SET TASKS:
[A] Using the forum thread about the au8830 sound driver, decide whether each statement below agrees with it: (i) the first poster ran Gentoo 1.2 with the Gentoo kernel; (ii) the same procedure worked on RedHat 7.3; (iii) BonezTheGoon had used the sourceforge drivers under Mandrake 8.2. Answer yes or no for each, and quote the words of the thread that decide it.
[B] Go on with the forum thread about the au8830 sound driver, starting after its final quoted post.

PASSAGE:
start
I just got the driver from the sourceforge site (it might have been the CVS version), did a "make-install", and put "au8830" in modules.autoload, and it worked perfectly. I'm using Gentoo 1.2, with the Gentoo kernel. All the OSS and ALSA stuff is disabled or not installed, and I just have basic sound support compiled into the kernel. It does seem to depend on your setup to some extent. I tried the same procedure on the same system with RedHat 7.3, and it would lock up solidly as soon as I tried to play a sound.

----------

## BonezTheGoon

Thanks Wedge_ I had previously been using the sourceforge drivers with my Mandrake 8.2 prior to Gentoo and it worked fine.  I had simply followed the README with the package from sourceforge.  Very curious that you could compile where I could not.  I will have to try this again some time!  Thanks for your help!!!

Regards,

BonezTheGoon

----------

## kirill

 *BonezTheGoon wrote:*   

> Thanks Wedge_ I had previously been using the sourceforge drivers with my Mandrake 8.2 prior to Gentoo and it worked fine.  I had simply followed the README with the package from sourceforge.  Very curious that you could compile where I could not.  I will have to try this again some time!  Thanks for your help!!!
end
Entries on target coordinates
start
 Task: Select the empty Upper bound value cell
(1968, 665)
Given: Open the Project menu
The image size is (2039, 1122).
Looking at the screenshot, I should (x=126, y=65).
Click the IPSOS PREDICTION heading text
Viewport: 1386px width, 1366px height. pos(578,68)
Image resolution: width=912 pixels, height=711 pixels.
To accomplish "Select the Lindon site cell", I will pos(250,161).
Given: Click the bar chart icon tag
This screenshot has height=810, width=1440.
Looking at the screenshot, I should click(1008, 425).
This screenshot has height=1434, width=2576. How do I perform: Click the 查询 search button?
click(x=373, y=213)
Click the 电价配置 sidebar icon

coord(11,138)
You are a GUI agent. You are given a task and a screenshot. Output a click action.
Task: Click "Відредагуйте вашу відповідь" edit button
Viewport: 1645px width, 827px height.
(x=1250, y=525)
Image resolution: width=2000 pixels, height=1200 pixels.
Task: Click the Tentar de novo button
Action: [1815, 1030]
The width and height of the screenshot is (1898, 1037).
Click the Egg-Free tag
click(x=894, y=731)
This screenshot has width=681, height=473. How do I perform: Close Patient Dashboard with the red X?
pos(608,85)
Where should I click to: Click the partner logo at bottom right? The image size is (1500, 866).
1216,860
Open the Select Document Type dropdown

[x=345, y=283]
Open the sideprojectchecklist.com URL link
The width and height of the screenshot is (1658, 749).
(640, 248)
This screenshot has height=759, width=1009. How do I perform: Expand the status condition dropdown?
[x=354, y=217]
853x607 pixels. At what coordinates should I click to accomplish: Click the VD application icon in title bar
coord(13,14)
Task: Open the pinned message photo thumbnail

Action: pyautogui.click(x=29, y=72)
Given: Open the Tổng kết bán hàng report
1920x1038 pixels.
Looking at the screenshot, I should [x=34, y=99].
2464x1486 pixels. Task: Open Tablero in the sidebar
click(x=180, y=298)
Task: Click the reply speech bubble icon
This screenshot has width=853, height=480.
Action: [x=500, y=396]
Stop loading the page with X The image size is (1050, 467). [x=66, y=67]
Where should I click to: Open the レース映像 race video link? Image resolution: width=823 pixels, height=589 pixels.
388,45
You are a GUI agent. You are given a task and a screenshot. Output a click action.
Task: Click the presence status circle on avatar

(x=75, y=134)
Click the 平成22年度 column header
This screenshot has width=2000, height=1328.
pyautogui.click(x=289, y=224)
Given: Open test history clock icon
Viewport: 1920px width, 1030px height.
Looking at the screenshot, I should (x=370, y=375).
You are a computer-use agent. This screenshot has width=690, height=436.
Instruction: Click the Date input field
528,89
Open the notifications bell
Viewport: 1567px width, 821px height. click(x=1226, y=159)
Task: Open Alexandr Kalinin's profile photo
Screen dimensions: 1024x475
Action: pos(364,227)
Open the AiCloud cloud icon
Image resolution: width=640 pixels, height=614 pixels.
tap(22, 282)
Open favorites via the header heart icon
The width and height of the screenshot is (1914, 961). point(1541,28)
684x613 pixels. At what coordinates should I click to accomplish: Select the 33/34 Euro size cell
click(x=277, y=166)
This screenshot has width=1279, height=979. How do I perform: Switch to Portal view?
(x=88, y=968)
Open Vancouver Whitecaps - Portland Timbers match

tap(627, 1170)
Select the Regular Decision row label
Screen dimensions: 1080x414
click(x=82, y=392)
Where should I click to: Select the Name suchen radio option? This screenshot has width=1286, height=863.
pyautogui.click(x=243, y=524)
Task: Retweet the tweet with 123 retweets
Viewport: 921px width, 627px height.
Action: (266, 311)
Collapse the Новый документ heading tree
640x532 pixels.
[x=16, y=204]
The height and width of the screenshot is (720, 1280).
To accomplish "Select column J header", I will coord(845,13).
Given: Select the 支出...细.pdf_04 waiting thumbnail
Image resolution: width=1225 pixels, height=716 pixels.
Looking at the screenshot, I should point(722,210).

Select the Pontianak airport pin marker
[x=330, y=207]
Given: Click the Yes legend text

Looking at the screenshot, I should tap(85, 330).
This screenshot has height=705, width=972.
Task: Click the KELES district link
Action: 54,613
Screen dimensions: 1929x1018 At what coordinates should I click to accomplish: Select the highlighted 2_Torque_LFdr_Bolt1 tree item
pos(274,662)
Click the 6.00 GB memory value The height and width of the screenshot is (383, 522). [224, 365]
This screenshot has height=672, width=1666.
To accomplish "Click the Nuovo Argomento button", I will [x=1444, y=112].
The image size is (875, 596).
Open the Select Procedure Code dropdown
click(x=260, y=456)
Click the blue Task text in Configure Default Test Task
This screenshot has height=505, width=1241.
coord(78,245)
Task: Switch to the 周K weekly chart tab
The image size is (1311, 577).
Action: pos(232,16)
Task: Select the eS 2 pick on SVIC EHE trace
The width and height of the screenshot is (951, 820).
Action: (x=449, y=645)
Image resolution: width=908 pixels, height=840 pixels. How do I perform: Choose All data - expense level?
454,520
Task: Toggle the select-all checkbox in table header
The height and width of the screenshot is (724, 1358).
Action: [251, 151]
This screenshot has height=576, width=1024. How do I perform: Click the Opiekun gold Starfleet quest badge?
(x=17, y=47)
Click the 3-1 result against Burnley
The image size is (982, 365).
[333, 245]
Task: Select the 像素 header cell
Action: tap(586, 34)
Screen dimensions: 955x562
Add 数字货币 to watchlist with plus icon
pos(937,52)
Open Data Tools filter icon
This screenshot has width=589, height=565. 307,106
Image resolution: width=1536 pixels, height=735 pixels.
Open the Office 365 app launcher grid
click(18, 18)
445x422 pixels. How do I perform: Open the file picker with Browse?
end
EXPECTED RESULTS:
[A]
(i) Yes: "I'm using Gentoo 1.2, with the Gentoo kernel."
(ii) No: "I tried the same procedure on the same system with RedHat 7.3, and it would lock up solidly as soon as I tried to play a sound."
(iii) Yes: "I had previously been using the sourceforge drivers with my Mandrake 8.2 prior to Gentoo and it worked fine."

[B]
> 
> 

 

Doh you still don't have it working huh? :Very Happy: 

I remember reading your posts somewhere in july and thought that u got it working since there weren't any posts for 2 weeks at the time I was reading this thread

Ok, in case you still are out there somewhere and want to hear some sound   :Cool:   follow these instructions:

 *Quote:*   

> from aureal.sf.net:
> 
> The current drivers (1.1.2) are in usable state. However, it is recommended that the cvs be used instead. The cvs version has a variety of useful fixes, and a rewritten makefile that should make them eaiser to install.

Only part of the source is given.